#### Exercise 1:
Summarize the Eurovision passage in two sentences.
#### Exercise 2:
Rewrite the Eurovision passage from "In 1956, Europe’s" up to and including "the growing cracks?", substituting "comical" for "farcical".
#### Exercise 3:
Please decide whether each statement agrees with the Eurovision passage, and answer yes or no with the deciding words quoted from it. (a) The contest was first created in 1956. (b) The contest rules allow eight performers. (c) Political scandals at the contest are rare.

═══ Text block ═══

In 1956, Europe’s best and brightest in the new phenomenon of television broadcasting created a live singing competition to try and unify their war-torn continent. 65 years later, the Eurovision Song Contest has a volatile and farcical reputation, often lambasted as nothing other than additional airtime for Cheryl Baker. Whether you love or hate it (in its true marmite fashion), cultural and political significance cannot be denied. In the wake of Europe’s collective pandemic fatigue and civil unrest, can Eurovision be the socially binding glue to fix the growing cracks?
Eurovision’s pop-culture and political underpinnings are no longer separate entities that can be neatly framed or compartmentalised. The skeletal bones that the contest was built on still exist; strict rules of six performers, live singing requirements, annual themed marketing slogans of togetherness that serve little to no purpose besides performative inclusion. From this foundation came the building blocks of politicised activity, with self-appointed top dogs financing the ‘big five’, ensuring themselves as permanent entertainment fixtures. In the years since, political scorching and scandals are chaotic but commonplace in nature, rarely taking the form of a trivial wardrobe malfunction or rogue fall. With the essence of a school playground, a Eurovision final provides an environment for geo-political alliance, petty revenge and public scolding of unwanted behaviour. A lot to digest when tuning in for a kitschy pop song or two.

═══ Entries supplied ═══

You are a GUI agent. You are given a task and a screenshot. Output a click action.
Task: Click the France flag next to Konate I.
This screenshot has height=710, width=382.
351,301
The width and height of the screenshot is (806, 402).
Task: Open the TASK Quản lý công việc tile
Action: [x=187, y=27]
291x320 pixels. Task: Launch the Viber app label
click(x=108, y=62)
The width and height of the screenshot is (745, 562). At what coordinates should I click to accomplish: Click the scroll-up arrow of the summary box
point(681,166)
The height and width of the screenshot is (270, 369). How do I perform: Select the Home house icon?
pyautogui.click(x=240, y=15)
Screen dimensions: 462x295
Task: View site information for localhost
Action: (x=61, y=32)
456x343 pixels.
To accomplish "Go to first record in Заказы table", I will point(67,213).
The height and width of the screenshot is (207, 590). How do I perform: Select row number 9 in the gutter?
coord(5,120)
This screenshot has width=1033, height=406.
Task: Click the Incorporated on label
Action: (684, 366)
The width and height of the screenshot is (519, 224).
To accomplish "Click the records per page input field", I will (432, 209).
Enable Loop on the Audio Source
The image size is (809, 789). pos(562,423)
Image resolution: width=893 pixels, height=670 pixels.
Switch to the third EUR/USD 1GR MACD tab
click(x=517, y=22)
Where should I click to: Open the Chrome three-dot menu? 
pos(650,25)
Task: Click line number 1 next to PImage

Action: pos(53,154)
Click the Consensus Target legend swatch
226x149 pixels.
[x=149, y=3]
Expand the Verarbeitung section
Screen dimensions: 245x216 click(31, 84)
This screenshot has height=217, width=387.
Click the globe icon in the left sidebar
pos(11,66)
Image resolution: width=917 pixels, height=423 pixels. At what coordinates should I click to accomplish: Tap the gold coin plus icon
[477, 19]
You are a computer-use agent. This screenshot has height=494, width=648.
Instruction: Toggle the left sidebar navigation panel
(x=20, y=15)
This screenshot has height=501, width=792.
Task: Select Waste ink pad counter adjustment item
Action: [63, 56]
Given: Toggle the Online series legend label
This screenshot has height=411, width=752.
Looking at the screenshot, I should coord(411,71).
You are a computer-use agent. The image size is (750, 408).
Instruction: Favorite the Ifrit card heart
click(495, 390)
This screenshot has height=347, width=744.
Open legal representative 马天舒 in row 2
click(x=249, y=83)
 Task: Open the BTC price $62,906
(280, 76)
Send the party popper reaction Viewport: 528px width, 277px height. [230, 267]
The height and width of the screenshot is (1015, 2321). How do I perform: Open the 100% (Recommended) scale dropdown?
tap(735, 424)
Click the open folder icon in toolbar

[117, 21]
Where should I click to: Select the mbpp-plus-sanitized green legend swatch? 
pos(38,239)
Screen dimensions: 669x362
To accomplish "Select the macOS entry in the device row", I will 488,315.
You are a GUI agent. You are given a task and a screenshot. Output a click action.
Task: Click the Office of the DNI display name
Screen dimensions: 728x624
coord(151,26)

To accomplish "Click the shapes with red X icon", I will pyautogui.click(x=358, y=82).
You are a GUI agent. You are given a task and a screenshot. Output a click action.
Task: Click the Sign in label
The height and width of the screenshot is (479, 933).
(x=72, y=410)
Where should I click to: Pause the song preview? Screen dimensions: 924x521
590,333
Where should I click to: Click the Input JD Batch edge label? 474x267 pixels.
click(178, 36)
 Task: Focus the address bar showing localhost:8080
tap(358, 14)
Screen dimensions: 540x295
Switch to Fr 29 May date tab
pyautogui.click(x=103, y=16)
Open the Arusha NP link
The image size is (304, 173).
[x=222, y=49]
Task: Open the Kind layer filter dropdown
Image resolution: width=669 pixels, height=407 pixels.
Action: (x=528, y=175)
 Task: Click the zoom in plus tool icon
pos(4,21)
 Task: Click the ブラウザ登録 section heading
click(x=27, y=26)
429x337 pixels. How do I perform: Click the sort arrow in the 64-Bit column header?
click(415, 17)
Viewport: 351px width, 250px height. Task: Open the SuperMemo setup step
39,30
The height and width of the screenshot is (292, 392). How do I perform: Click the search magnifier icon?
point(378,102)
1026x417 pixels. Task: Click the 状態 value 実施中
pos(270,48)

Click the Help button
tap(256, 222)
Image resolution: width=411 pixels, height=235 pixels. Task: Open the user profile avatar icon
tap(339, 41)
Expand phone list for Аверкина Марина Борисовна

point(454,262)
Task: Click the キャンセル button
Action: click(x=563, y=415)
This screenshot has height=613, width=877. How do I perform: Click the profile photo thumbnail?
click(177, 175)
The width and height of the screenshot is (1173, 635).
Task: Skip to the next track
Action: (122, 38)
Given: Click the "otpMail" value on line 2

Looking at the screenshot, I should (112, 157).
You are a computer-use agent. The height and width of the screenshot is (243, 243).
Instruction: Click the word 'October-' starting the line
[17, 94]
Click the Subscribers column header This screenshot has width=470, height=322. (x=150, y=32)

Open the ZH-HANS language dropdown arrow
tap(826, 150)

═══

#### Response 1:
The Eurovision Song Contest was created in 1956 as a live singing competition meant to unify war-torn Europe, and 65 years later it has a volatile and farcical reputation but undeniable cultural and political significance. Its pop-culture and political sides can no longer be separated, with the 'big five' financing themselves into permanent places and the final serving as a setting for geo-political alliance, petty revenge and public scolding.

#### Response 2:
In 1956, Europe’s best and brightest in the new phenomenon of television broadcasting created a live singing competition to try and unify their war-torn continent. 65 years later, the Eurovision Song Contest has a volatile and comical reputation, often lambasted as nothing other than additional airtime for Cheryl Baker. Whether you love or hate it (in its true marmite fashion), cultural and political significance cannot be denied. In the wake of Europe’s collective pandemic fatigue and civil unrest, can Eurovision be the socially binding glue to fix the growing cracks?

#### Response 3:
(a) Yes: "In 1956, Europe’s best and brightest in the new phenomenon of television broadcasting created a live singing competition"
(b) No: "strict rules of six performers"
(c) No: "political scorching and scandals are chaotic but commonplace in nature"